「市中の隠」を遊ぶ〜ワタリウム美術館「庭園倶楽部」最終回

「市中の隠」という、いい言葉を教わった。室町時代に貴族の趣味であった茶道を、千利休が一般にも開放する中で、この言葉を広めたとされる。平たく言うと、「都市の日常の只中でこそ、隠居気分を満喫する遊び心」。昔、隠居は世俗を離れることの象徴で、山里に行って余生を楽しむことだった。
 だが、それよりも都市の日常の中で「山里の隠居」をとりこむ美意識にこそ、もっと価値があるというわけ。そこに茶室と茶道の新たな発展があった。
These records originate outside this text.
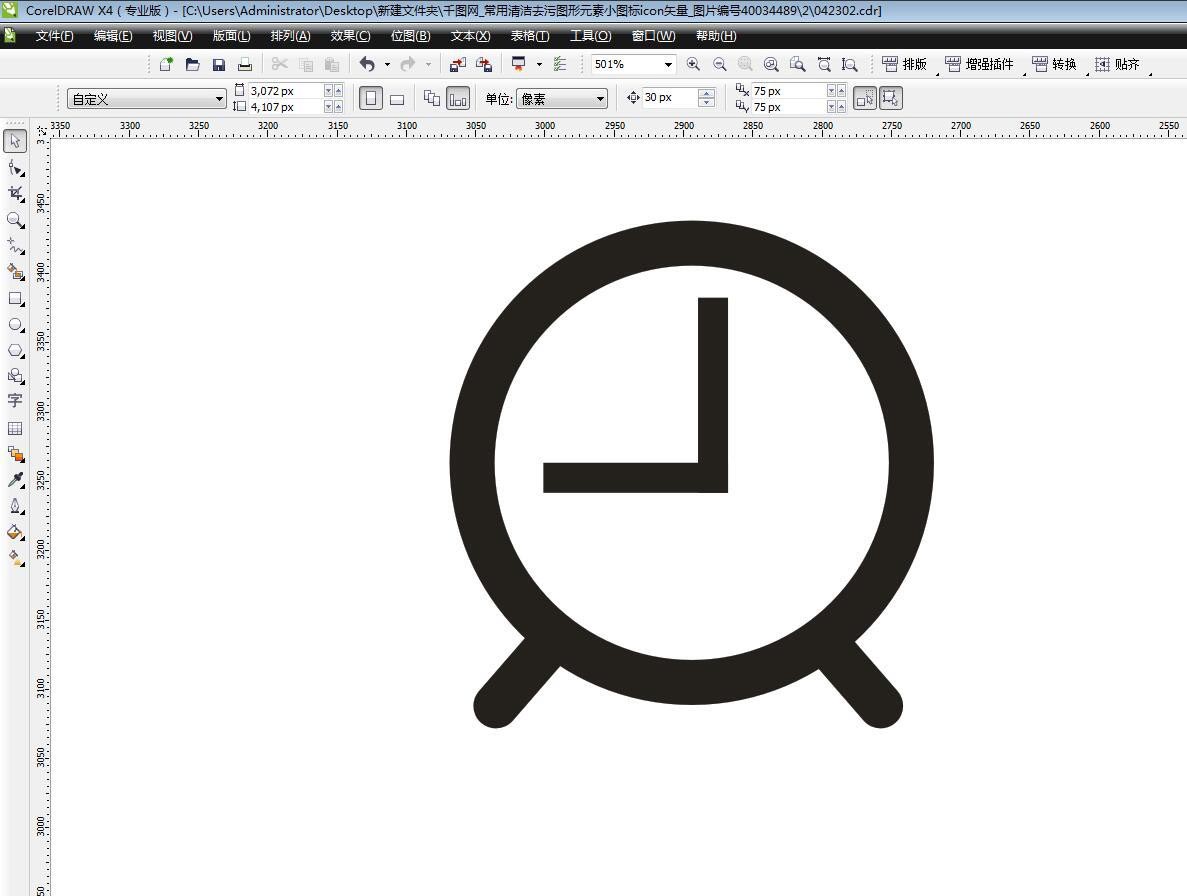This screenshot has width=1187, height=896.
Task: Click the 转换 button
Action: click(x=1055, y=64)
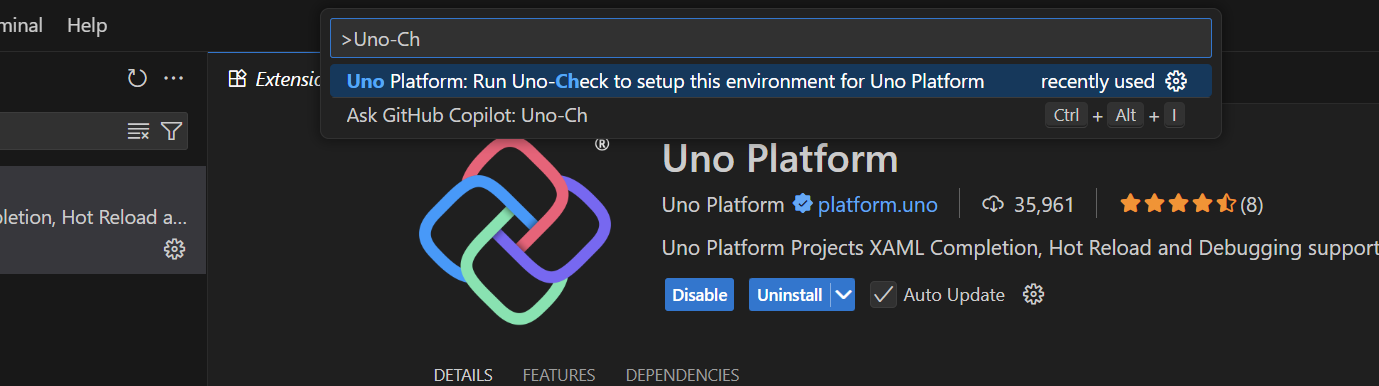Expand the Uninstall dropdown arrow
This screenshot has width=1379, height=386.
tap(843, 294)
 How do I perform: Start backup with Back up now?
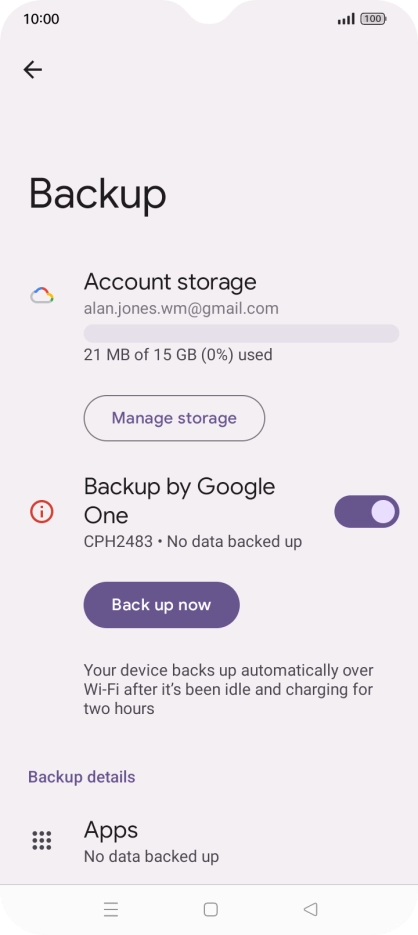point(162,605)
都市の只中に茶室をこしらえ、そこに山里の庭木をそれぞれ植えて、茶室という異次元の空間で、世俗を断ち切り、人と人が向き合うことの粋(いき)を共有しあう。
 現代に直すと、いちいち海外旅行に行かないとリラックスできない人って実はビンボー臭いじゃん。それより慌しい日常の中で、自分なりにリラックスできる時間を30分でも創り出せる人の方が断然カッコイイよねってこと。
 茶室をしつらえた茶庭(露地ともよばれる)に、使われなくなった燈篭(とうろう)や蹲(つくばい)を最初に持ち込んだのも、利休らしい。それは本来の用途とは違う活かし方を、利休の審美眼が見抜いたということ。しかもリサイクル。それこそが日常で創り出す美意識だ。最近、花も活けてないし、お香も焚いてない。原稿のプレッシャーでどんどん心が縮みがちなときにこそ、そういうものをうまく取り込めないところがビンボーだぜ。
 全6回の「庭園美術館」が今日で全部終了。普段使わない脳をうまく使えたし、新しい知識もちょこっと増えた。これを機会に、労を惜しまず出かけて学び考えることを、ぼくも日常にうまく取り込んでいきたい。